Records to process:
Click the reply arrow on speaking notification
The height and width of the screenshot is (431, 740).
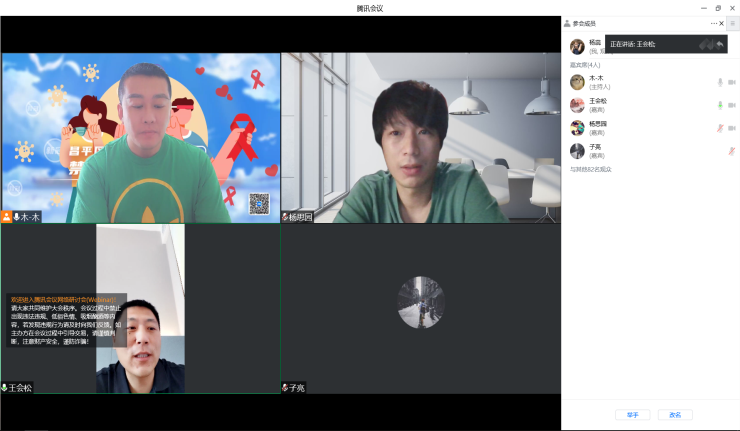pos(719,44)
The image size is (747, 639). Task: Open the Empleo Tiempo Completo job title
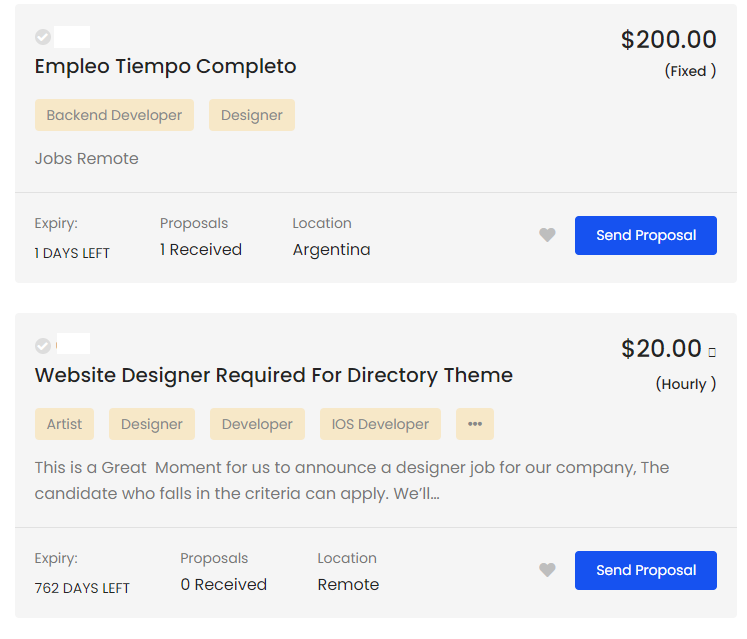(x=165, y=66)

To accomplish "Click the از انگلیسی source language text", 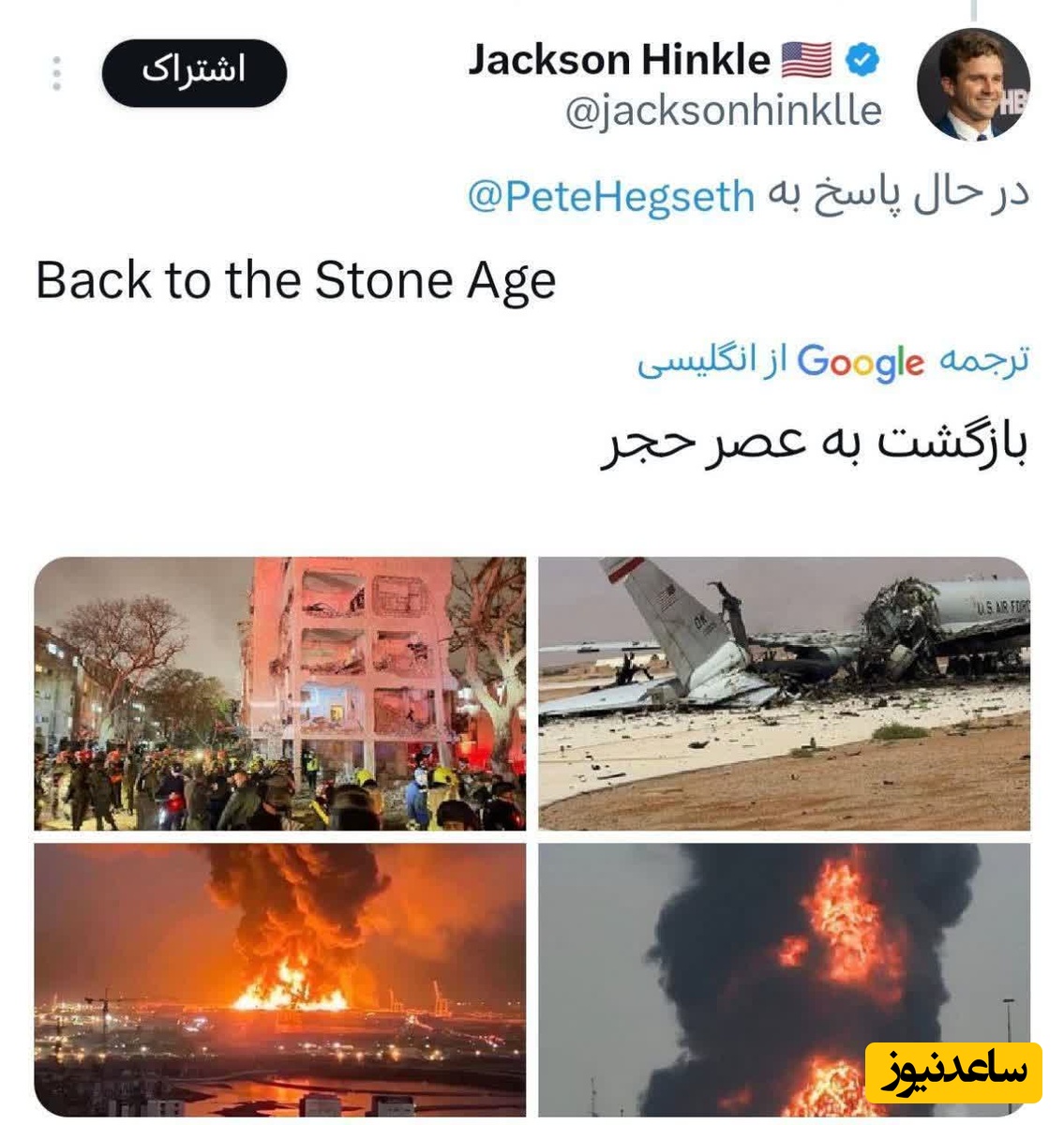I will coord(712,361).
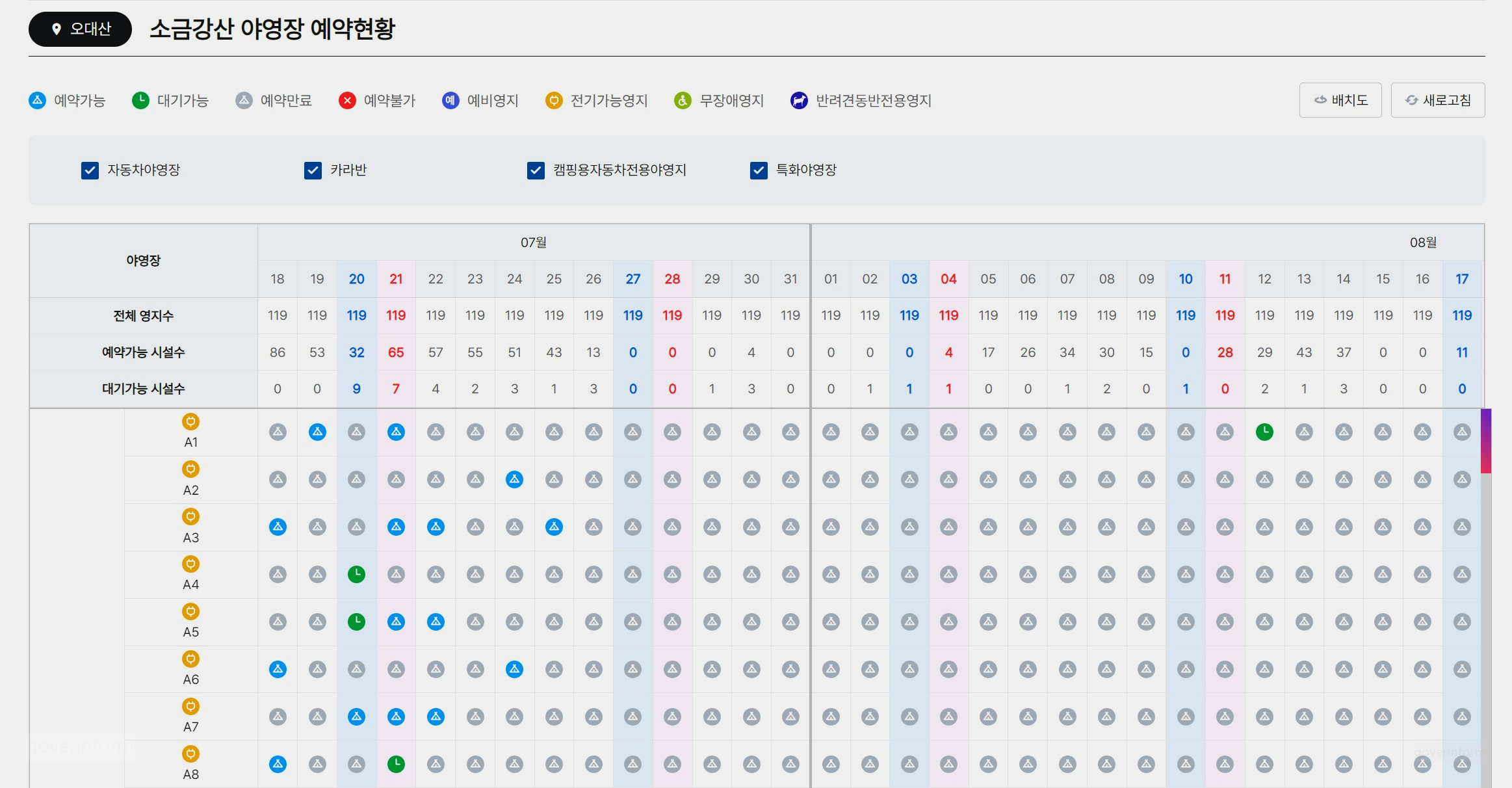Uncheck the 자동차야영장 checkbox
Viewport: 1512px width, 788px height.
point(90,170)
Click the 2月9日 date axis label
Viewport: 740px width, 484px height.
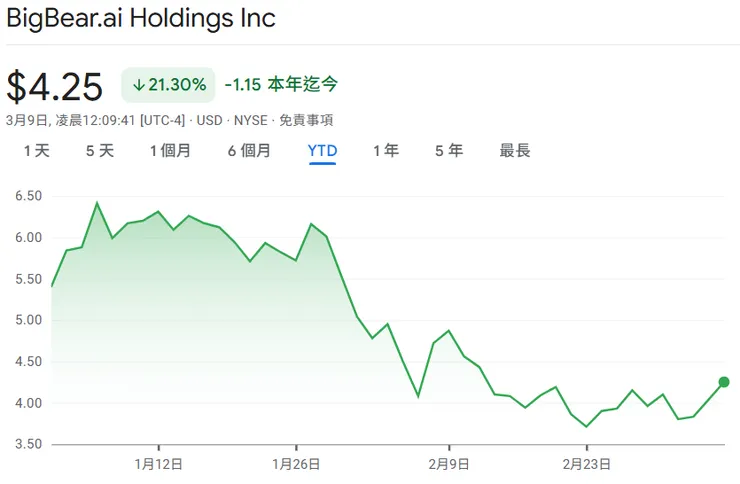coord(448,464)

Task to carry out: Return every line of the material that contains the string "height". Case matters.

Reply:
The height and width of the screenshot is (431, 740).
Viewport: 1512px width, 788px height.
Viewport: 740px width, 484px height.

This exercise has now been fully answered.